In most environments, this parameter never needs to be changed.
Some Kerberos implementations might require a different service name,
such as Microsoft Active Directory which requires the service name
to be in upper case (POSTGRES
).
gsslib
#
GSS library to use for GSSAPI authentication.
Currently this is disregarded except on Windows builds that include
both GSSAPI and SSPI support. In that case, set
this to gssapi
to cause libpq to use the GSSAPI
library for authentication instead of the default SSPI.
gssdelegation
#
Forward (delegate) GSS credentials to the server. The default is
0
which means credentials will not be forwarded
to the server. Set this to 1
to have credentials
forwarded when possible.
service
#
Service name to use for additional parameters. It specifies a service
name in pg_service.conf
that holds additional connection parameters.
This allows applications to specify only a service name so connection parameters
can be centrally maintained. See Section 34.17.
target_session_attrs
#This option determines whether the session must have certain properties to be acceptable. It's typically used in combination with multiple host names to select the first acceptable alternative among several hosts. There are six modes:
any
(default)any successful connection is acceptable
read-write
session must accept read-write transactions by default (that
is, the server must not be in hot standby mode and
the default_transaction_read_only
parameter
must be off
)
read-only
session must not accept read-write transactions by default (the converse)
primary
server must not be in hot standby mode
standby
server must be in hot standby mode
prefer-standby
first try to find a standby server, but if none of the listed
hosts is a standby server, try again in any
mode
load_balance_hosts
#Controls the order in which the client tries to connect to the available hosts and addresses.
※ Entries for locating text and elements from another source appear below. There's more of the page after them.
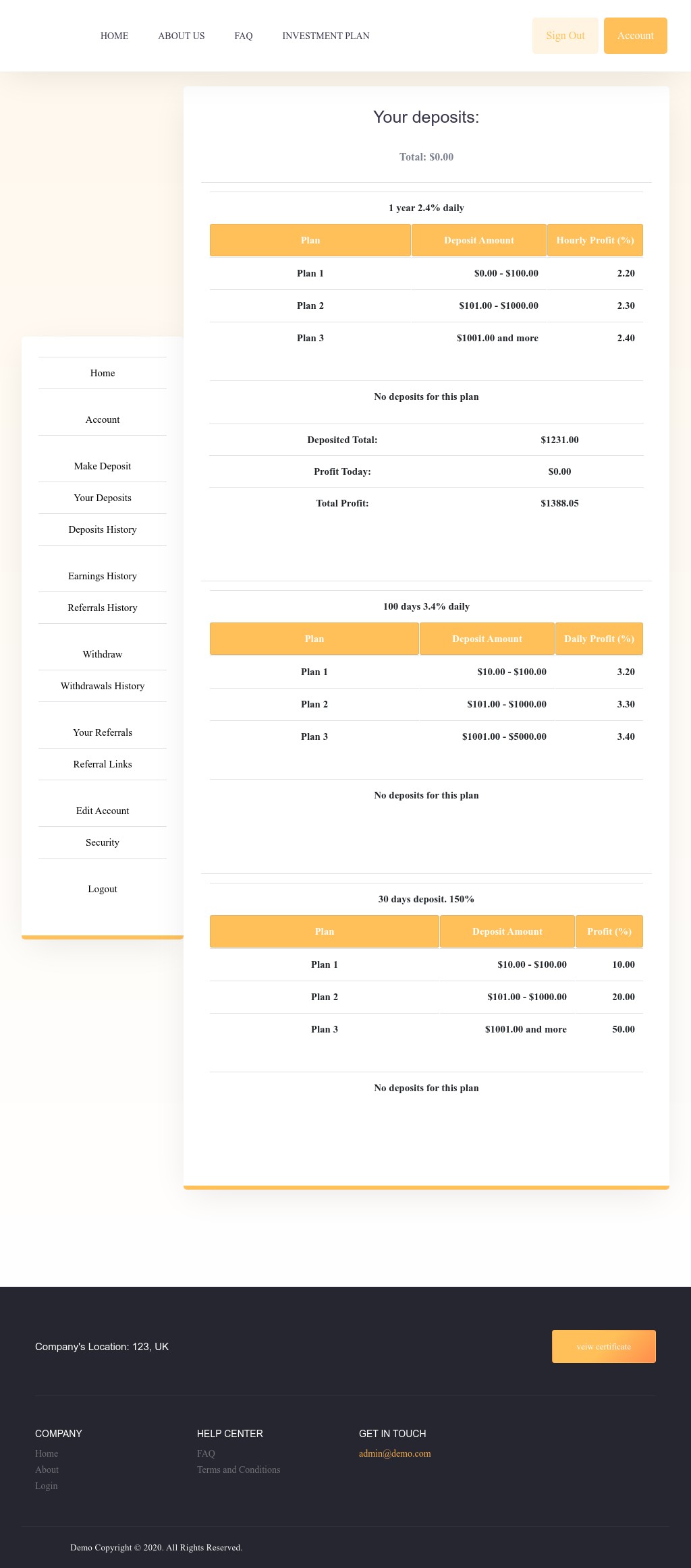Open Withdrawals History link
The width and height of the screenshot is (691, 1568).
[103, 686]
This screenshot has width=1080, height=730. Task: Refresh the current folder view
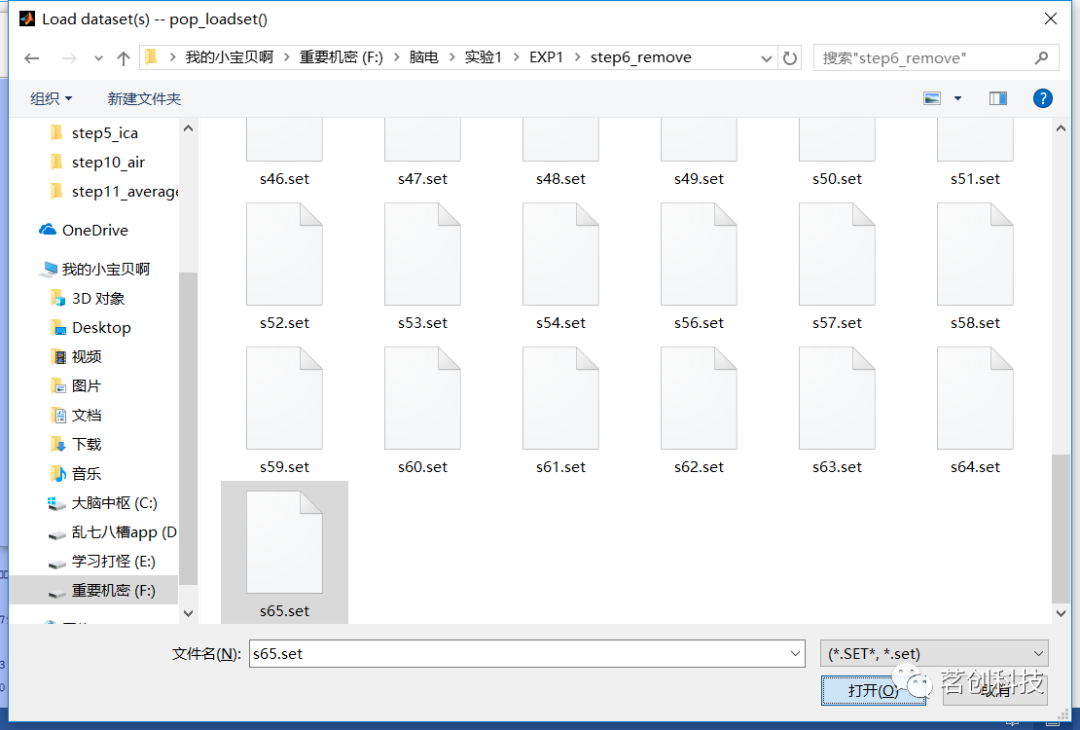click(x=789, y=57)
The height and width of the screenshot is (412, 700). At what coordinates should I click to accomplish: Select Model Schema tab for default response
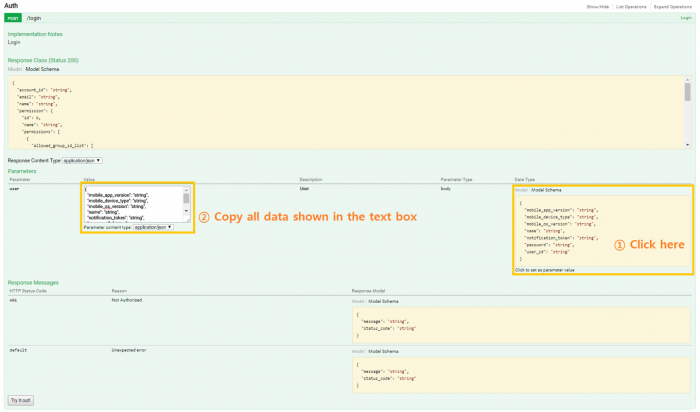point(385,352)
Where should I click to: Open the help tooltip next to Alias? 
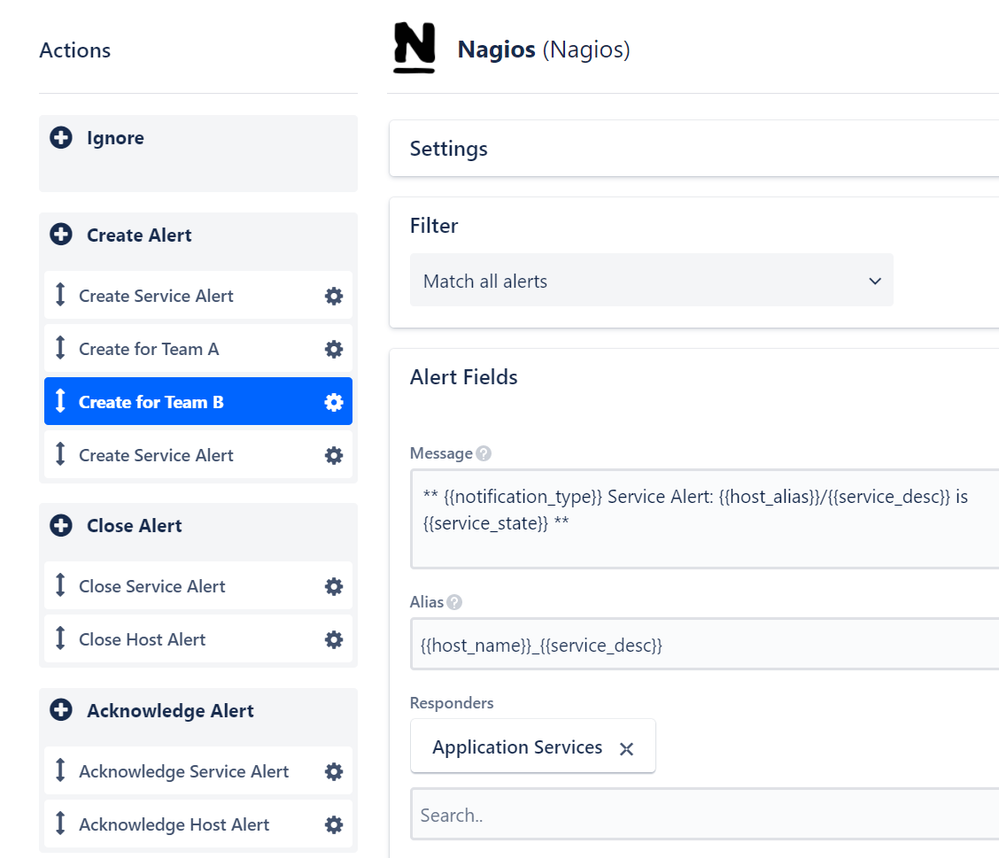point(455,602)
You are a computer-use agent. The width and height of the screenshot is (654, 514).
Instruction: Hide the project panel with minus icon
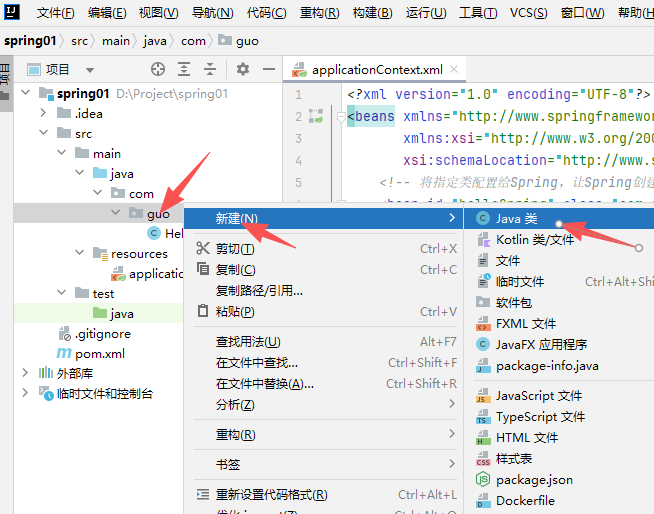(268, 69)
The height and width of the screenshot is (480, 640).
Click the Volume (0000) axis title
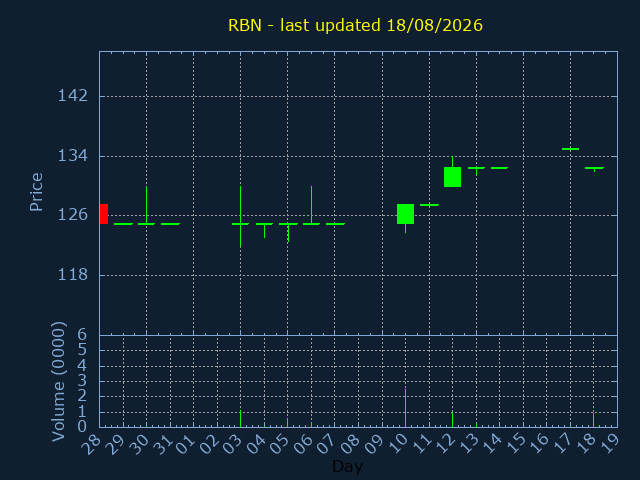click(x=59, y=382)
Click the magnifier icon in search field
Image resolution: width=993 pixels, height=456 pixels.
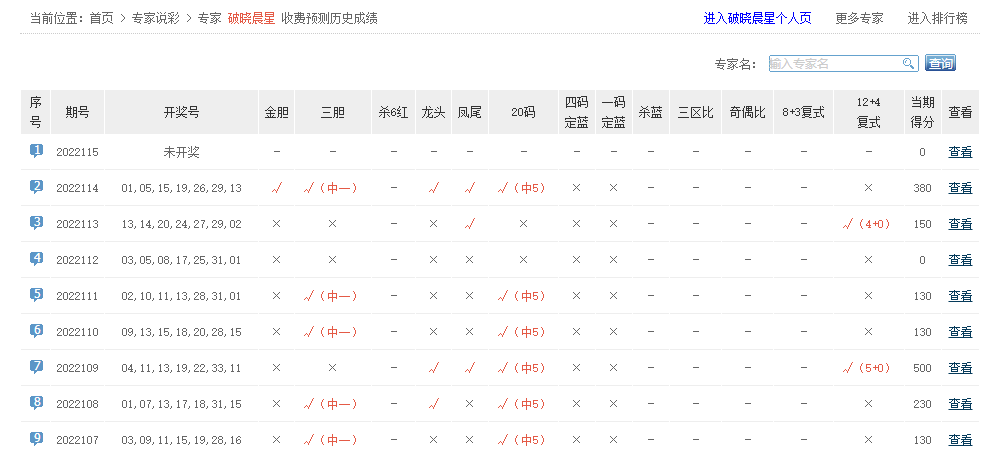tap(909, 63)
Once a connection attempt is successful no other hosts and addresses will be tried. This parameter is typically used in combination with multiple host names or a DNS record that returns multiple IPs. This parameter can be used in combination with target_session_attrs to, for example, load balance over standby servers only. Once successfully connected, subsequent queries on the returned connection will all be sent to the same server. There are currently two modes:
disable
(default)No load balancing across hosts is performed. Hosts are tried in the order in which they are provided and addresses are tried in the order they are received from DNS or a hosts file.
random
Hosts and addresses are tried in random order. This value is mostly useful when opening multiple connections at the same time, possibly from different machines. This way connections can be load balanced across multiple PostgreSQL servers.
While random load balancing, due to its random nature, will almost never result in a completely uniform distribution, it statistically gets quite close. One important aspect here is that this algorithm uses two levels of random choices: First the hosts will be resolved in random order. Then secondly, before resolving the next host, all resolved addresses for the current host will be tried in random order. This behaviour can skew the amount of connections each node gets greatly in certain cases, for instance when some hosts resolve to more addresses than others. But such a skew can also be used on purpose, e.g. to increase the number of connections a larger server gets by providing its hostname multiple times in the host string.
When using this value it's recommended to also configure a reasonable value for connect_timeout. Because then, if one of the nodes that are used for load balancing is not responding, a new node will be tried.